[Leptonica Home Page]

Affine transformations (and cousins)

Updated: Aug 23, 2022

What is an affine transformation?
How are affine transformations implemented?
Some related transforms
Shearing an image

What is an affine transformation?

An affine transformation is the most general linear transformation on an image:

      x' = a*x + b*y + c                      (1)
      y' = d*x + e*y + f

or in (transposed) matrix notation:

      [x' y'] = [x y 1]T                      (2)

where T is a 3x2 matrix of coefficients:

      T =  [a  d
            b  e                              (3)
	    c  f]

There are a couple of ways this can be visualized geometrically. If you look at a two-dimensional surface (coordinate system) from a great distance with arbitrary orientation in the third dimension, you will see that any object in the two-dimensional surface appears to be distorted by a combination, in general, of translation, shear and scaling. So an affine transformation takes any coordinate system in a plane into another coordinate system that can be found from such a projection. Under affine transformation, parallel lines remain parallel and straight lines remain straight.

Consider this transformation of coordinates. A coordinate system (or coordinate space) in two-dimensions is defined by an origin, two non-parallel axes (they need not be perpendicular), and two scale factors, one for each axis. This can be described by 3 points, one for the origin and one for the unit distance along each of the two axes. It takes six numbers to specify three points. Suppose we have these three points: (x1, y1), (x2, y2) and (x3, y3). Then given an affine transformation as above, we can find the corresponding three transformed points from:

      x1' = a*x1 + b*y1 + c
      y1' = d*x1 + e*y1 + f
      x2' = a*x2 + b*y2 + c                    (4)
      y2' = d*x2 + e*y2 + f
      x3' = a*x3 + b*y3 + c
      y3' = d*x3 + e*y3 + f

Conversely, if we are given the three points in the transformed (primed) coordinate space that correspond to the three unprimed points, we could solve the set of 6 equations in (4) for the six coefficients. These coefficents could then be used in (1) to transform any point in the original coordinate space to its location in the primed coordinate space.

How are afffine transformations implemented?

There are two very different approaches to implement an affine transformation on an image:

Pointwise. Each point in the dest is determined from the corresponding point in the src. We start with 3 points specifying the initial coordinate space and the 3 corresponding points that specify the transformed coordinate space, and transform an entire image pointwise by the transformation (1).
Sequential. The entire image is successively transformed by a sequence of shear, scale and translation operations.

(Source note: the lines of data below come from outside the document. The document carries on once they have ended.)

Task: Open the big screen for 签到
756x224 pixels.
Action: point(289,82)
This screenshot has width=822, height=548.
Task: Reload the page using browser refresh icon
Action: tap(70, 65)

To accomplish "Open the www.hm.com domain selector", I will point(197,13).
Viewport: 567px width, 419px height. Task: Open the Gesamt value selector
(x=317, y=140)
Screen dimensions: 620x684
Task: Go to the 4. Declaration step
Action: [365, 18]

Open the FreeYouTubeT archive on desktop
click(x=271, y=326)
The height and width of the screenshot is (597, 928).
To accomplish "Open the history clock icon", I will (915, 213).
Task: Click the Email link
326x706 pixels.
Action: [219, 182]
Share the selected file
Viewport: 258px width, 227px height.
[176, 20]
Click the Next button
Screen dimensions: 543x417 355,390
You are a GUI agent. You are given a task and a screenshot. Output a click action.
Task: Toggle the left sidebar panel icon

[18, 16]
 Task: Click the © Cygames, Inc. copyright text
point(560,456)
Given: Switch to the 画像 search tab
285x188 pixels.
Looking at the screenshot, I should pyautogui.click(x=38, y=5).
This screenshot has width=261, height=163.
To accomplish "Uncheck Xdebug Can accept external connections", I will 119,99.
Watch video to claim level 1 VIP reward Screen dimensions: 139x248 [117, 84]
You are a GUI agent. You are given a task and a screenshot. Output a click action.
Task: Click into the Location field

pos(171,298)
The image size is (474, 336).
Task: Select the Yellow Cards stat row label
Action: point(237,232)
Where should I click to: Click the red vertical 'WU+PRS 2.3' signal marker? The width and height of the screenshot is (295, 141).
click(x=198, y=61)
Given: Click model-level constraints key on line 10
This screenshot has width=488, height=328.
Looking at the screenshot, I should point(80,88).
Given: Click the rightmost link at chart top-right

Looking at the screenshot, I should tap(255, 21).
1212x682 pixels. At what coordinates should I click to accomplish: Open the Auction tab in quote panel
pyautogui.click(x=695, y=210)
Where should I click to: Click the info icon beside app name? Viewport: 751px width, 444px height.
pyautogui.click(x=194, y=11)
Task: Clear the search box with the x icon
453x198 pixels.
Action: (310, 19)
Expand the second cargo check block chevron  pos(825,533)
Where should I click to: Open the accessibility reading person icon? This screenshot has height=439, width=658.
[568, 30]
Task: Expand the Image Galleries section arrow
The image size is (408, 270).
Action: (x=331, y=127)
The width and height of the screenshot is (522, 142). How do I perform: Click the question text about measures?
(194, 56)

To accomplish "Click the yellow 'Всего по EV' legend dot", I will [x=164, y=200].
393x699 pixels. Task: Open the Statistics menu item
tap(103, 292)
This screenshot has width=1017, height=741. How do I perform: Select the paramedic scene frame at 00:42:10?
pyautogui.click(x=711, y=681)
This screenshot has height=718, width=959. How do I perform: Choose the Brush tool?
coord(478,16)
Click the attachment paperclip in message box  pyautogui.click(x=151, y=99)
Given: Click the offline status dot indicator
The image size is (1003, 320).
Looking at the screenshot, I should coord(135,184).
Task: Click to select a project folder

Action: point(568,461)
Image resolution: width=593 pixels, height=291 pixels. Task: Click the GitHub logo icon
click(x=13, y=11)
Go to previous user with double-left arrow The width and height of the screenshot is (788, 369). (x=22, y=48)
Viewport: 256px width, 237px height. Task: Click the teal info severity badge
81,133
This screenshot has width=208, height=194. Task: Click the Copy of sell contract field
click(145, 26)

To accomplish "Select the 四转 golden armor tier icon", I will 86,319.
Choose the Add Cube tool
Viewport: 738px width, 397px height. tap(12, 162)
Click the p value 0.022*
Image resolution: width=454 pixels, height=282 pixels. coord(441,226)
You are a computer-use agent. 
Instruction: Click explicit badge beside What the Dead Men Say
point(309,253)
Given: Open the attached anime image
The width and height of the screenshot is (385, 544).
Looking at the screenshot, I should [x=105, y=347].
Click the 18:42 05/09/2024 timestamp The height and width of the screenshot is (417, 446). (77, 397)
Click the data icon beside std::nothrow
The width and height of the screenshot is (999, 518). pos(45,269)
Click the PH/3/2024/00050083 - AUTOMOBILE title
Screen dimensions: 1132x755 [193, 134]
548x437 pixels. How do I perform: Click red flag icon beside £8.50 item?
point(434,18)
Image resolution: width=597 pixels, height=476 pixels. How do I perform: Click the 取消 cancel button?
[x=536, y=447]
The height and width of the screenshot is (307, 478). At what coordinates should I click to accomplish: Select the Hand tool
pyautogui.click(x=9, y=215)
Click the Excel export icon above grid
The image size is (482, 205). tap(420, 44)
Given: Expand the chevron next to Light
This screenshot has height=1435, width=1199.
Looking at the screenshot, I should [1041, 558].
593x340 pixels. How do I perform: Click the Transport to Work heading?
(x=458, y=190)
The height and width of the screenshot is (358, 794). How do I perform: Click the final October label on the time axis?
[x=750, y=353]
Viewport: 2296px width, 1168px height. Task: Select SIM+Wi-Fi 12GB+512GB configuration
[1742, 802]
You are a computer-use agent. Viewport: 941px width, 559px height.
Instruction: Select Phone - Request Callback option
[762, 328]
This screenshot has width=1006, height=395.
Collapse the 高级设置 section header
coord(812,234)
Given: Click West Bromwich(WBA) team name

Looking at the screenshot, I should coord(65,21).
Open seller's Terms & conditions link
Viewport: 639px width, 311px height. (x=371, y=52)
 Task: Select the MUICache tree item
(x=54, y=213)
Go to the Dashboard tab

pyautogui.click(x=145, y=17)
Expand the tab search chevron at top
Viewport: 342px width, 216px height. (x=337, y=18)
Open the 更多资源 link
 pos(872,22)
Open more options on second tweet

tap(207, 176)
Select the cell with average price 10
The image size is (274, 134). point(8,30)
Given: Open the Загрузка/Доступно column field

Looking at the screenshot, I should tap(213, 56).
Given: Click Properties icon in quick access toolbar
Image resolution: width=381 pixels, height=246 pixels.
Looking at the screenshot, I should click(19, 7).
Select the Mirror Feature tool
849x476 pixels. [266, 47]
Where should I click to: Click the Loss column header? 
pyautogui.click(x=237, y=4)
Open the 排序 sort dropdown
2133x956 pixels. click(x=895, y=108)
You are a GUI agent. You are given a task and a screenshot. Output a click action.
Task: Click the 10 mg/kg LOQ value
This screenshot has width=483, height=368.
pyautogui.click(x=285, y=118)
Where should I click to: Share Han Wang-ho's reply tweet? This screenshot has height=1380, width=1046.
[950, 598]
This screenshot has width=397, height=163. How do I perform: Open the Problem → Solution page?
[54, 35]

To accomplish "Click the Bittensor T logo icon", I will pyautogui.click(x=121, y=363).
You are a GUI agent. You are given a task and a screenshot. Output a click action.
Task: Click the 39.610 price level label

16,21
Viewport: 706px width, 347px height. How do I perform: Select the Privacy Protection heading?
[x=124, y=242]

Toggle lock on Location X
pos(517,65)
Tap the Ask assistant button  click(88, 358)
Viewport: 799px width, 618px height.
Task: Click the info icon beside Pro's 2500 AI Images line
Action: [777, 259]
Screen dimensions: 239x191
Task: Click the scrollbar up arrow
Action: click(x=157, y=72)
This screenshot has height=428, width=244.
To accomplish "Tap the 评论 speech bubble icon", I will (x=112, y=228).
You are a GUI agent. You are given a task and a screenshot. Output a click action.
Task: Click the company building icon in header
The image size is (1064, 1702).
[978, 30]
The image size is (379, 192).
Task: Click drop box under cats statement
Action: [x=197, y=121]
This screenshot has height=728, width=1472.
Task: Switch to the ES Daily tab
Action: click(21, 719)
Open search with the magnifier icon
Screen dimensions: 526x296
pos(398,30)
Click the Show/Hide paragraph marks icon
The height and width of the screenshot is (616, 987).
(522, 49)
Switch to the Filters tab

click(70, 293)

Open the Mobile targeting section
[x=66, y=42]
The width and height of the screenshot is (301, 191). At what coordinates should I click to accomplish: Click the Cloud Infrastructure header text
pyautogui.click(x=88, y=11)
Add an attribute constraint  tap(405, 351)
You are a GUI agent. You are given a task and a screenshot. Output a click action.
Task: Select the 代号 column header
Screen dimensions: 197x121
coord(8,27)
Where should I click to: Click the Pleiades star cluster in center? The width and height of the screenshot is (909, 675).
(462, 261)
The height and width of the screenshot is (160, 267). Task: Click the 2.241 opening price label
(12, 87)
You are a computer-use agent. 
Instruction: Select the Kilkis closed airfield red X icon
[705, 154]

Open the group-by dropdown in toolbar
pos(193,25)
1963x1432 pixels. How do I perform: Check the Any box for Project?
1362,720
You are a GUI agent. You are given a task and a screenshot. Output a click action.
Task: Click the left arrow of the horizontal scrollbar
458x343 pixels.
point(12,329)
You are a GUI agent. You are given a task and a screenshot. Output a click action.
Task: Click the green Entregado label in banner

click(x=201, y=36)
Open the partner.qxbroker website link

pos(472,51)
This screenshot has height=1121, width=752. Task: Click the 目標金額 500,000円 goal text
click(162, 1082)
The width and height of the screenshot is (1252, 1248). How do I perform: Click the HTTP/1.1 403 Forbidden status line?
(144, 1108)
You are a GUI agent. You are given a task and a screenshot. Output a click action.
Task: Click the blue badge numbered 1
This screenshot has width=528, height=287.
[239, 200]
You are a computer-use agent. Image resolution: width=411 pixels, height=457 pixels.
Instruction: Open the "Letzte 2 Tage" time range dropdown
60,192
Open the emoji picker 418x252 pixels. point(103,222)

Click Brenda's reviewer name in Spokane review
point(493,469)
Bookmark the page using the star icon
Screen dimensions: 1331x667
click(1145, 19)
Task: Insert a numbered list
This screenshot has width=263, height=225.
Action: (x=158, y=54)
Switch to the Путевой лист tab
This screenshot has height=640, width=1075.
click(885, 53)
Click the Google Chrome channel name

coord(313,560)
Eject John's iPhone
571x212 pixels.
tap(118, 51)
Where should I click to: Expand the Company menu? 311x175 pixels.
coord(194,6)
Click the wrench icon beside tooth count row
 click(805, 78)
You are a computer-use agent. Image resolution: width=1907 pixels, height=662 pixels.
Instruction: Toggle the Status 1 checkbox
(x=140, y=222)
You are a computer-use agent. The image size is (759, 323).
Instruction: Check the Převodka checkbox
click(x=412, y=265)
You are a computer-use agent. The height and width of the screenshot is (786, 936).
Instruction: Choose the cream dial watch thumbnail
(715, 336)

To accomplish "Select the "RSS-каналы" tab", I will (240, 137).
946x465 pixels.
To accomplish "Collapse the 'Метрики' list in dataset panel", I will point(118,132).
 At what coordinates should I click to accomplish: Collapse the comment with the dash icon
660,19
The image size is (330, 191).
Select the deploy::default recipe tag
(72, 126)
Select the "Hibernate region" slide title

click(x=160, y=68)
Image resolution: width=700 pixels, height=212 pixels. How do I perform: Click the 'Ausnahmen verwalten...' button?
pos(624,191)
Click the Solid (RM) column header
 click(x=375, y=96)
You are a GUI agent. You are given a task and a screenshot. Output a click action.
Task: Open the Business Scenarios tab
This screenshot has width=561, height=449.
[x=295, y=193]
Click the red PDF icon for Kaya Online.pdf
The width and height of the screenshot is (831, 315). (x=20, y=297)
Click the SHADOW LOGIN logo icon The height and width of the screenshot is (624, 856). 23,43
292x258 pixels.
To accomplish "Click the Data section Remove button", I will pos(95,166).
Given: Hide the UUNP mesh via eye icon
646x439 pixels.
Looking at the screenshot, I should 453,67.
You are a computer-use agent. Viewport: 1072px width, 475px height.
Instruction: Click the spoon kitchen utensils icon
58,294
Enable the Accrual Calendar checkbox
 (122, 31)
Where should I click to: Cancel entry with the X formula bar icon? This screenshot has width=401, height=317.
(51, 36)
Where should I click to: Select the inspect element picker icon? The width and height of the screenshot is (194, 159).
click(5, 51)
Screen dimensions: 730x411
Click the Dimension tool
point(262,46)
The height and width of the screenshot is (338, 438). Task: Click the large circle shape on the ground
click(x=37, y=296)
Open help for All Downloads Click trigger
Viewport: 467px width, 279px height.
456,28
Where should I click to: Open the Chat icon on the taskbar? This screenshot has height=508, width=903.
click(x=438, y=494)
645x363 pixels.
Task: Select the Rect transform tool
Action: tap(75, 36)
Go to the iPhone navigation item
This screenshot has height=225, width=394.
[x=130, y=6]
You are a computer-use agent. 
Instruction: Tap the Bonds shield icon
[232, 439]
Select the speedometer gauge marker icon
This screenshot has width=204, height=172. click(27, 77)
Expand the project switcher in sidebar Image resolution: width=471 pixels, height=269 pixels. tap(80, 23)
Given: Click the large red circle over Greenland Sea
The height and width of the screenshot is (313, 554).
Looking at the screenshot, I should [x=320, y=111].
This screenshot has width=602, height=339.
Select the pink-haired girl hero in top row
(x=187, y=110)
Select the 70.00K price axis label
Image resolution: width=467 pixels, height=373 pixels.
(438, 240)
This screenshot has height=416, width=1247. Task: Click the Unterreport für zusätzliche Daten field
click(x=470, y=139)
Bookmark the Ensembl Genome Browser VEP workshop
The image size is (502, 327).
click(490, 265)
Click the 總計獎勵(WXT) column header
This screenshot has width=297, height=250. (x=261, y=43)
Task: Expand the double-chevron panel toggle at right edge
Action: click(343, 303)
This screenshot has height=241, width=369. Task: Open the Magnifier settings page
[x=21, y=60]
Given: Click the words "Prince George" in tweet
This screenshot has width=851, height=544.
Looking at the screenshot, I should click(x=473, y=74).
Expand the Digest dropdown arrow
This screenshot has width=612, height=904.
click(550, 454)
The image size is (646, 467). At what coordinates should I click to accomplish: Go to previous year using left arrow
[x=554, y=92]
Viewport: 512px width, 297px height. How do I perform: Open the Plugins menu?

In practice, the pointwise approach is the most useful. For each dest pixel, the corresponding src pixel (or pixels) are located, and the dest pixel value is computed.

For binary images, the pointwise transform is about 3 times slower than the sequential transform, whereas for grayscale images the pointwise transform is an order of magnitude faster! However, of more importance, the results, particularly on text, are far better with the pointwise transform. The sequential transform involves a number of shears, which cause visible dislocation lines through characters. After such a set of sequential transforms, the edges, that were initially smooth, become irregular, significantly degrading the visual quality of the text. The pointwise transform has a minimal number of such artifacts, and any shear lines that are developed tend to have shorter spatial correlation. It is thus strongly urged that in any situation where the quality of the resulting text image is important, the pointwise transformation should be used.

The following image fragments show the image quality resulting from the same affine transformation. The first fragment has been done pointwise, whereas the second one was done sequentially.

See the documentation in affine.c, where it is shown that the pointwise transformation should be performed backwards, so that for every point in the (primed) dest, you find the corresponding point in the (unprimed) src. For binary images, the implementation is slower in the backwards direction, because you have to find the corresponding point in the src for every point in the dest, whereas going in the forward direction, you only write to the dest when the src pixel is ON. However, the forward direction implementation can miss some pixels entirely in the dest. When a solid black region is transformed, this will in general result in a regular pattern of white pixels within it, even when no overall scaling is done.

With the affine transform, as with the projective and bilinear transforms (see below), the pointwise transform can be done for all pixel depths by sampling. For 8 bpp and RGB images, better results are obtained, particularly on document images that have sharp edges, using interpolation. Interpolation involves subdividing the src pixels into subpixels (we divide each into 16 x 16 subpixels), and using the subpixel location to generate weighting factors for the four neighboring src pixels. Interpolation is about 5x slower than sampling the nearest src pixel. When there is relatively little scale change, interpolation is nearly equivalent to area mapping, as we have shown with rotation.

Sequential affine transform

We now describe the situation where the affine transform is performed as a sequence of translations, scalings, shears and, optionally, rotations. Because a rotation is equivalent to three shears), we need in principle only translations, scaling and shear. We have already demonstrated that there are 6 independent parameters in the affine transformation. This can also be seen from the transformation from one coordinate space to another. There are 2 parameters to align the origins, 2 parameters for the scaling of the two axes, and 2 parameters describing the change in angle of each axis. Now, suppose you are given the two coordinate spaces, and want to transform from one to the other. How do we do this with the image operations in Leptonica?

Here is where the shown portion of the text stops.